HOW TO COMPLETE THIS TASK: Search the records for the word "computer" and copy every line in which it occurs.

DATA TO USE:
============================================================
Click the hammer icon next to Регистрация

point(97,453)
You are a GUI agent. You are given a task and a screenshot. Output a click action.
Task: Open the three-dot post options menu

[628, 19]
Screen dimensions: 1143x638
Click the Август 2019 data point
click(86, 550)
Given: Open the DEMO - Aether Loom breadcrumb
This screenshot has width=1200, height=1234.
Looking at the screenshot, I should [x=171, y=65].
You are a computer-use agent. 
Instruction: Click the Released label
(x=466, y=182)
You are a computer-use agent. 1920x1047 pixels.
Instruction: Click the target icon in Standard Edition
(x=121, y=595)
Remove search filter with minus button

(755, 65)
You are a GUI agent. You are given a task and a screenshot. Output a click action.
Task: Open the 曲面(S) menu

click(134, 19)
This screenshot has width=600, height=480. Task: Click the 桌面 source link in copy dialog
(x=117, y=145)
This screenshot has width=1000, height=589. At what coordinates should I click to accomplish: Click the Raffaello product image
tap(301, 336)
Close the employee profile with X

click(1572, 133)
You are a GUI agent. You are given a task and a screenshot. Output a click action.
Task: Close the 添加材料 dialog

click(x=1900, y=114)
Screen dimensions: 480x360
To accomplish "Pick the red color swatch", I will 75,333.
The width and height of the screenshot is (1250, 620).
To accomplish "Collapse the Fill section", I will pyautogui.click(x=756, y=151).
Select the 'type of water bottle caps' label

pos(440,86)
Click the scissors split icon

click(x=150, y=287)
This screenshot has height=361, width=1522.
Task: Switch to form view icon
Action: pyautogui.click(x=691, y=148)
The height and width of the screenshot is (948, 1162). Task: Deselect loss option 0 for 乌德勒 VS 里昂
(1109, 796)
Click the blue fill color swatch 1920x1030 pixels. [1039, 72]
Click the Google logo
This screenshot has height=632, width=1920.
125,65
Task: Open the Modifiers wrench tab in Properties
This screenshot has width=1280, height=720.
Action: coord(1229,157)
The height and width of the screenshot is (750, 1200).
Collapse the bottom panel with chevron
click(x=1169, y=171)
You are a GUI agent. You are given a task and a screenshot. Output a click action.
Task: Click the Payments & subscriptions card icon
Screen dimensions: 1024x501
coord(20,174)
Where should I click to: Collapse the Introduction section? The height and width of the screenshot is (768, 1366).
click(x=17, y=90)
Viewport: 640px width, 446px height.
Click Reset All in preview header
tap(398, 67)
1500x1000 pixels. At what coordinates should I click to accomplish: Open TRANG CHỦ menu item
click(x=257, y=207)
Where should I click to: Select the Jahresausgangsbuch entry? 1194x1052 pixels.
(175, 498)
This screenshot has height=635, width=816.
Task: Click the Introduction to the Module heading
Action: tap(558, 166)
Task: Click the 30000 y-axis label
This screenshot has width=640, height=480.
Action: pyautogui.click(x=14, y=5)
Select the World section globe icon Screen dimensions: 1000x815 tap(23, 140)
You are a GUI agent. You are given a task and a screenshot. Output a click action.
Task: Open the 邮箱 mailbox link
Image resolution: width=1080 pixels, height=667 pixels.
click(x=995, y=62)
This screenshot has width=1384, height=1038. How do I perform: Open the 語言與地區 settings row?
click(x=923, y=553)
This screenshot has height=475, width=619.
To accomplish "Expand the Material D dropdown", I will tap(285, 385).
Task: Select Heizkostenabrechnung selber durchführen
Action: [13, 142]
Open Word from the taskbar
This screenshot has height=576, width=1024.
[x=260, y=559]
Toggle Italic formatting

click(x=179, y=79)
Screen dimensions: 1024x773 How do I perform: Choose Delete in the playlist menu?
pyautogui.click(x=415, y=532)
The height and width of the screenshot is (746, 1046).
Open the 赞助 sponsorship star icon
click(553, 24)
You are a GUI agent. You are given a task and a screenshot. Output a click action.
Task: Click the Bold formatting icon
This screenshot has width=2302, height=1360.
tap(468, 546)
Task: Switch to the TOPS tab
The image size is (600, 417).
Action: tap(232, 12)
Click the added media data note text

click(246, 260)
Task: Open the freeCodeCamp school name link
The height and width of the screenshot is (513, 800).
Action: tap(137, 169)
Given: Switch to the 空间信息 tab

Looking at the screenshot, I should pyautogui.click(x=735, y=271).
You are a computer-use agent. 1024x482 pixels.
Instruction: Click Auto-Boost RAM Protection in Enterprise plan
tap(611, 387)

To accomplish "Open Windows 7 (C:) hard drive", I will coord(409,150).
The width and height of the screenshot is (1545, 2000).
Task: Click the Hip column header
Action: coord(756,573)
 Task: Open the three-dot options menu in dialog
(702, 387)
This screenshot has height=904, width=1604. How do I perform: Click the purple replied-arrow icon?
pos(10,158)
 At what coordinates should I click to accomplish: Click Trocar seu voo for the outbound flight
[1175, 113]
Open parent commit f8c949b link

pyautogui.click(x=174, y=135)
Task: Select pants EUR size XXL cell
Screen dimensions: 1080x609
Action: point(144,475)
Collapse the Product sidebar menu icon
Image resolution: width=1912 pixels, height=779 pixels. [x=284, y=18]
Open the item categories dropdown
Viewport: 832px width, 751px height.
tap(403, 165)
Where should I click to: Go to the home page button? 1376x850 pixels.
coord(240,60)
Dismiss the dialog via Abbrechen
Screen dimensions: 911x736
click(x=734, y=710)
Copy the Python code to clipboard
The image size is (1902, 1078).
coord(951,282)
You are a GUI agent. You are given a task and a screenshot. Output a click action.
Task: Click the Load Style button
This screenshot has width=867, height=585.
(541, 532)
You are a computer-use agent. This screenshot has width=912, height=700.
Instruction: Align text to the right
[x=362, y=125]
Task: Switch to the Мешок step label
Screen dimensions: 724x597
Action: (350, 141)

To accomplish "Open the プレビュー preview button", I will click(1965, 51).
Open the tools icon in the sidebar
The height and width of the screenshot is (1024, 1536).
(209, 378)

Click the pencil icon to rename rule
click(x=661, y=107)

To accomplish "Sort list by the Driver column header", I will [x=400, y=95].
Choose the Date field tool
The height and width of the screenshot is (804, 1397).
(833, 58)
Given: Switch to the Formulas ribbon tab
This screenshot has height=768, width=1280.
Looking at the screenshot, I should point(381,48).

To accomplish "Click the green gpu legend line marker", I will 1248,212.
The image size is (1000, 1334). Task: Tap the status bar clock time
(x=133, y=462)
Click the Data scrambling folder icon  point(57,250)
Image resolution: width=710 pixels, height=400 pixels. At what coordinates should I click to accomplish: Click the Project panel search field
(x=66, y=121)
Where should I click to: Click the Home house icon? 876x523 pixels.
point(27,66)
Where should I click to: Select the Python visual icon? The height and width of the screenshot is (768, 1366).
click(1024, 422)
============================================================
OUTPUT BELOW:
You are a computer-use agent. 
You are a computer-use agent. 1920x1047 pixels.
You are a computer-use agent. 1024x482 pixels.
You are a computer-use agent. This screenshot has width=912, height=700.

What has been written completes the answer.